==== Provided material

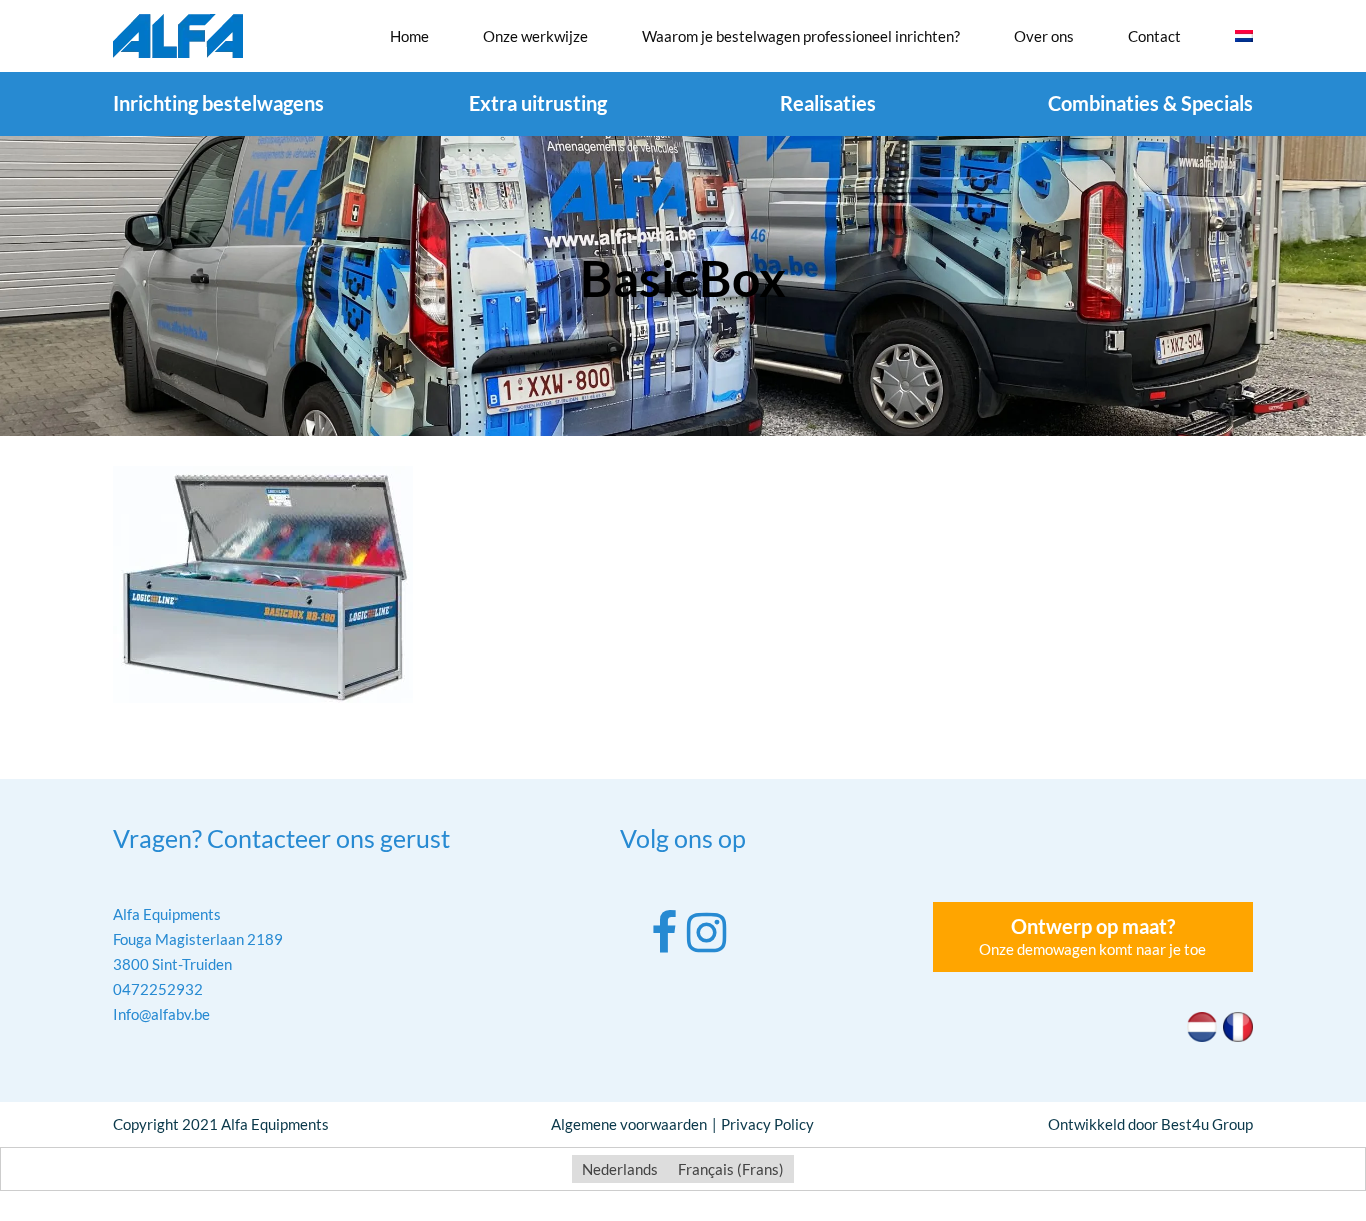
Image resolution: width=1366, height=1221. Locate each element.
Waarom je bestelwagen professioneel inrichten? (801, 36)
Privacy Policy (767, 1124)
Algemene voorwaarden (629, 1124)
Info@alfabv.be (161, 1014)
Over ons (1044, 36)
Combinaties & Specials (1150, 103)
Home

========

● **Work required**
From the first record to the last, restate everything exactly but omit the pictures.

● **Result below**
Image resolution: width=1366, height=1221. Locate each element.
Waarom je bestelwagen professioneel inrichten? (801, 36)
Privacy Policy (767, 1124)
Algemene voorwaarden (629, 1124)
Info@alfabv.be (161, 1014)
Over ons (1044, 36)
Combinaties & Specials (1150, 103)
Home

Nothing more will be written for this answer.